Children: MaryJane, 4 and Elizabeth, 6 months
Location: South Manchester
Previous blog entry: http://www.the-mothers.co.uk/2011/10/sue-and-mary-jane.html
Life since the last blog post: Well, there’s now another child in the picture! Elizabeth eventually came along after me having two miscarriages and surgery for endometriosis.
We’ve also moved house. After having our house on the market for two years we ended up moving whilst I was seven months pregnant – I wouldn’t recommend it, but I’m so glad we’ve now done it. I started a lifestyle and events website for vintage enthusiasts residing in Manchester- which I’m now in the process of changing again to adapt to the changing market and to my personal wants and needs.
Motherhood since last being on the blog: Well having two rather than one is much easier in some ways and much harder in others. The easier parts are basically the fact that you’ve done it before- you can figure stuff out quicker, crying, feeding, teething etc. But the harder parts are now having two little people who both need their own routines and have their own schedules. For example MaryJane is at nursery for 3 hours every term time morning- juggling Elizabeths naps and feeding times around this has become easier but at first it was a stresspoint for me.
Has motherhood changed you?: I think I look at the bigger picture a lot more now rather than the minute details. I’m also extremely sensitive to how, and who with, I spend my time. I was never someone who suffered fools gladly previously, but now I probably much worse and cant bear being somewhere or doing something when I’m just not into it.
Hardest parts of being a mother: When the girls are poorly and when I’m poorly.
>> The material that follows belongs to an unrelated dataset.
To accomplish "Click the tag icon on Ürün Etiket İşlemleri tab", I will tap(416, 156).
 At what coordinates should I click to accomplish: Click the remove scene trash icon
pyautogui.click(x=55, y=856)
Unfortunately the first 3 months after Elizabeth was born we were literally either at the local GP’s clinc or the hospital every week- with one of us!
Best parts of being a mother: Watching the blossoming relationship between the girls.
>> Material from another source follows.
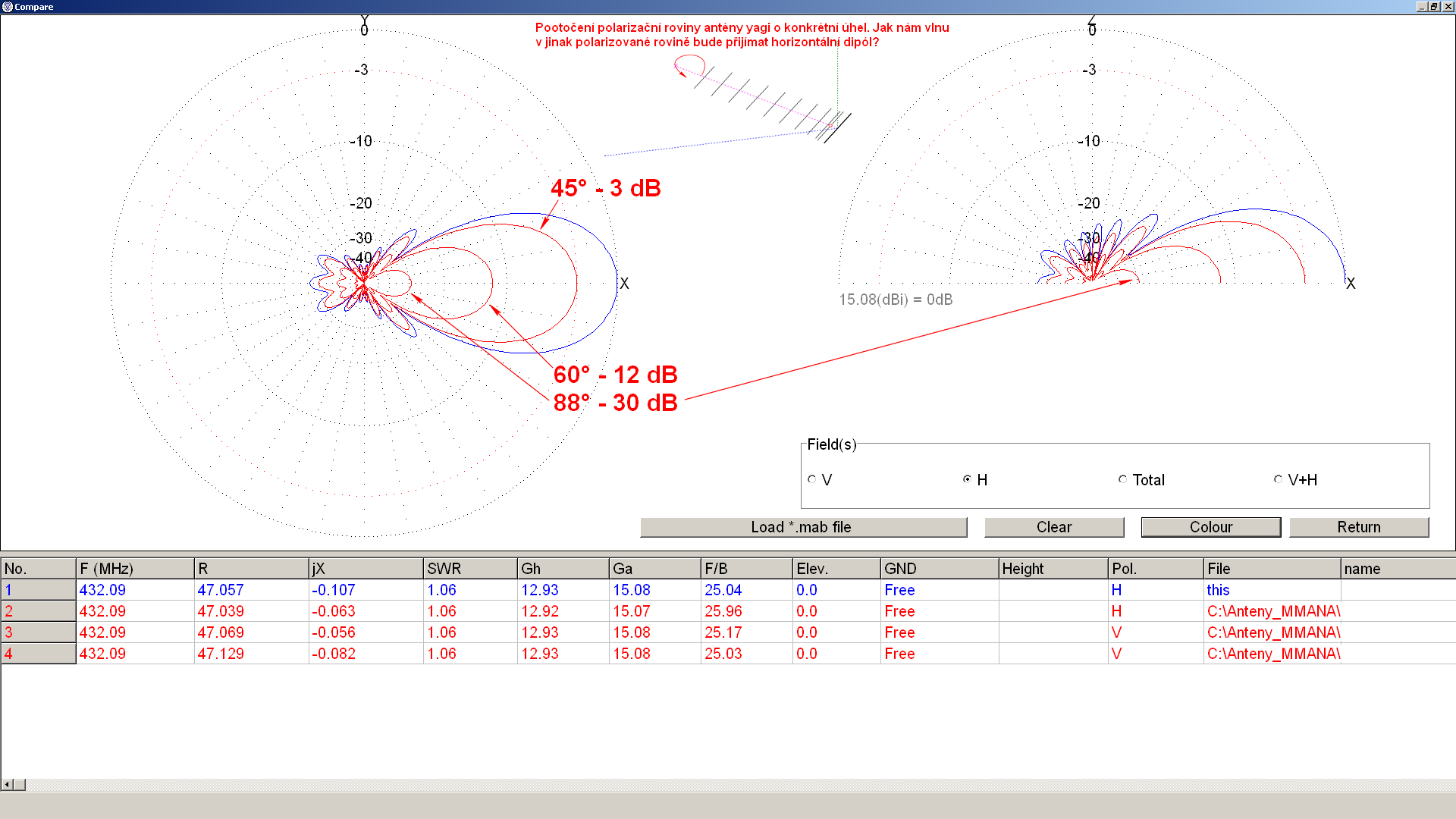The height and width of the screenshot is (819, 1456).
Task: Click the File column header
Action: click(x=1271, y=569)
What you wish you’d known before having children: How much you can feel like you are missing out on stuff, but actually realising non of it really matters.
Any more advice for mothers and expectant mums: Dont put yourself under unnecessary pressure. I wanted to breastfeed Elizabeth for 6 months, like I had done with Mj, but I ended up rather ill after the birth and I couldn’t carry on. I really had to force myself not to feel like a failure. Just remember the main thing is you and baba are happy.